A bachelor programme consists of 180 ECTS points that are split into 30 ECTS per semester in the minimum study duration. A master programme consists of 120 ECTS points that are split into 4 semesters à 30 ECTS in the minimum study duration.

The ECTS points for both programs include the following academic work:

  • Courses with continuous assessment and non-continuous assessment (lectures, seminars, courses, etc.)
  • Internships
  • Autonomous studying (research, studying, homework, preparation of presentations, etc.)
  • Exam preparation
  • Thesis (seminar paper, bachelor thesis, master thesis, etc.)
  • Final exams

STUWO Tip: When you are planning your semester and choosing your courses, take a look at the ECTS points. Calculate how many hours are dedicated to being present at lectures. The difference between attendance and ECTS is the approximate workload outside of university. This makes sure that you aren’t overwhelmed with homework, presentations and studying.

How many hours equal one ECTS?

In the past the attendance of students was calculated by hours per week (SWS); however, nowadays the real workload is calculated into ECTS points. One ECTS point equals 25 hours of work. The amount of ECTS indicated for courses is an estimation

Example: A lecture with 2 ECTS means that you should calculate 50 hours of work for completing the lecture. This includes attendance, mandatory literature, studying and the exam.

Grades & ECTS

Grades are given independent of ECTS. Sometimes the grade average includes the amount of ECTS. Meaning that grades from lectures with more ECTS have a bigger impact.

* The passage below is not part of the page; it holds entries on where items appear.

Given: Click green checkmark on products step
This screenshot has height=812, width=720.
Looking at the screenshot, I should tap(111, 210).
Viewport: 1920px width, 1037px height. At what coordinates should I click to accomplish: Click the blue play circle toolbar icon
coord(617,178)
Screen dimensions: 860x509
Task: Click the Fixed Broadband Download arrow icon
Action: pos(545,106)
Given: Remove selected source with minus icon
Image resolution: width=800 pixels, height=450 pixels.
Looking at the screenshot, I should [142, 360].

This type of calculation is used fort he grade average for performance scholarships.

Example: When calculating the grade average an „A“ for a 5 ECTS lecture is more important than a „C“ for a 2 ECTS lecture.

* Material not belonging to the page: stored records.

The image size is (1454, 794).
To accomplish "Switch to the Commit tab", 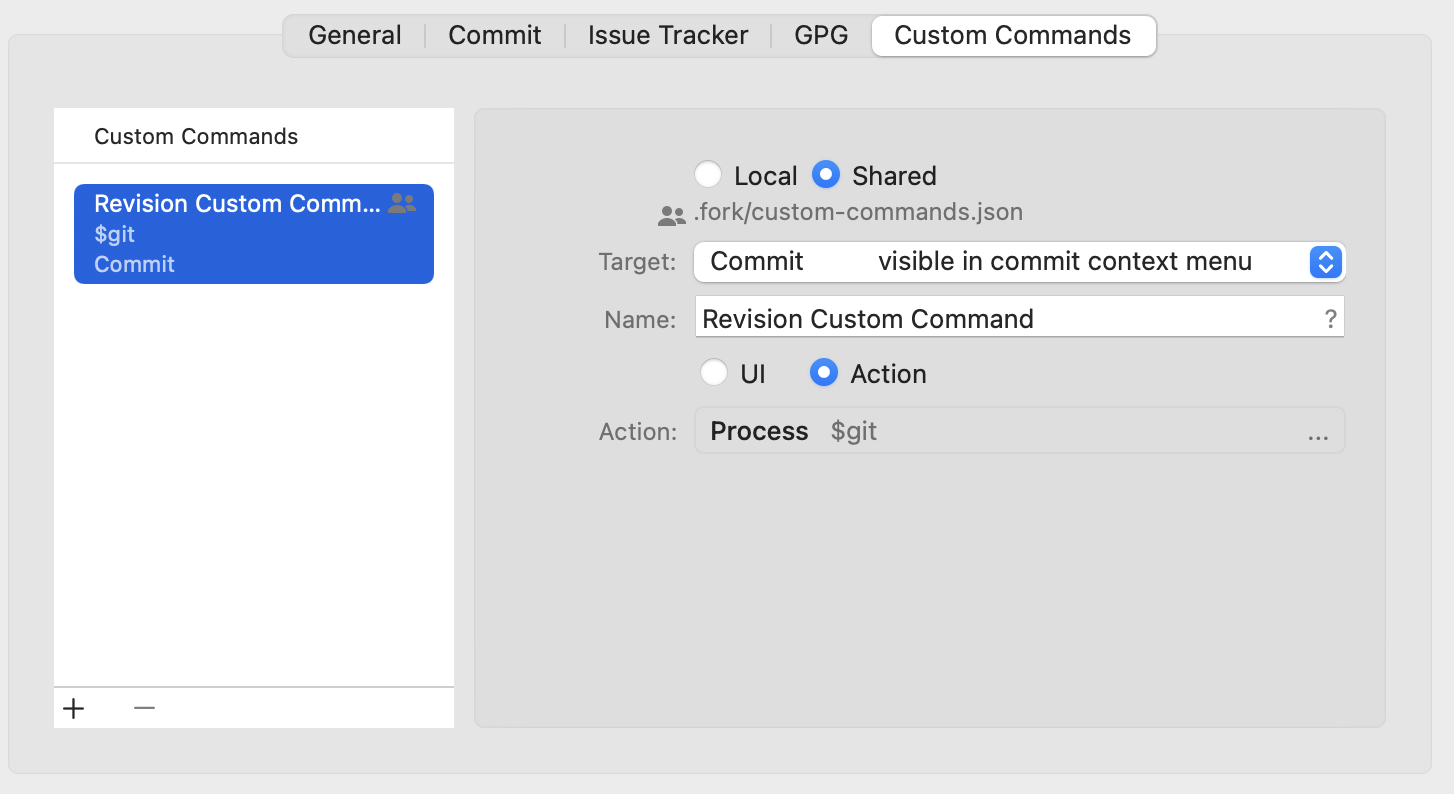I will 493,35.
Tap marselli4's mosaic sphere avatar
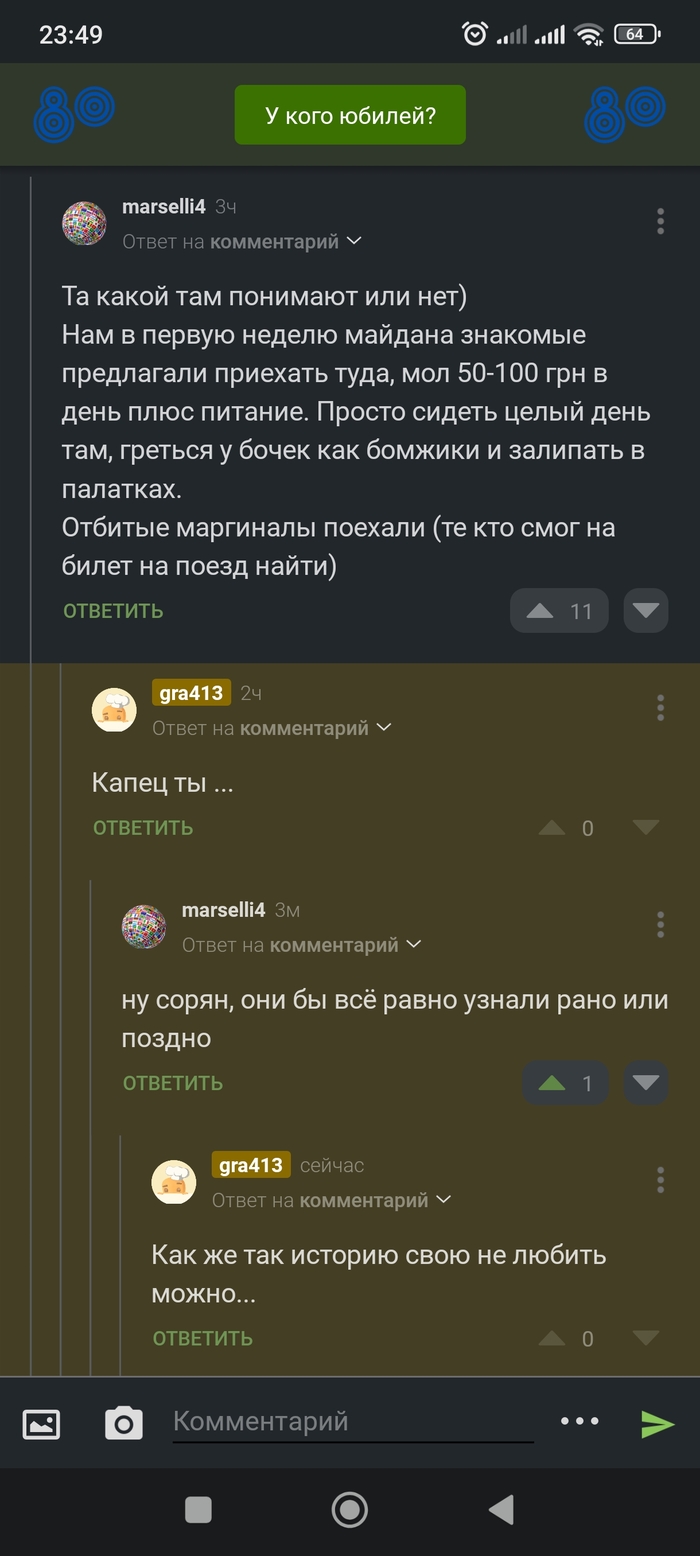 pos(84,224)
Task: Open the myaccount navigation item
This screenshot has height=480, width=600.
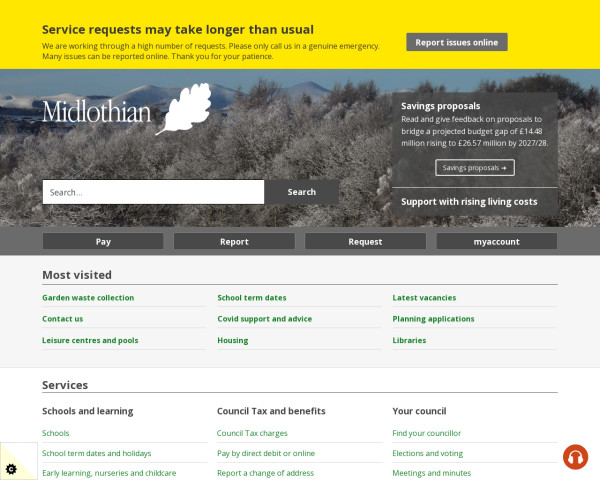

How many ECTS do I have to receive?

Starting with the winter semester 2022/23, students in bachelor and diploma degrees have to make 4 ECTS per semester and prove that in the fourth semester by having received 16 ECTS.

What happens if I don’t get enough ECTS?

If bachelor or diploma students don’t get 16 ECTS in the first four semesters, you lose your admission to university and cannot continue your programme in the next two years.

How many ECTS do I need to receive family allowances?

To receive family allowance after the first year at university, you must prove that you have passed the study orientation and preparation phase (STEOP) made of 14 ECTS or lectures of 16 ECTS.

The ECTS points are first and foremost a helpful tool for planning your semester. This way you can estimate your workload and choose the right courses. Here is a checklist for a successful start into the semester!

We hope that this article gave you good insight into the ECTS and wish you a successful semester!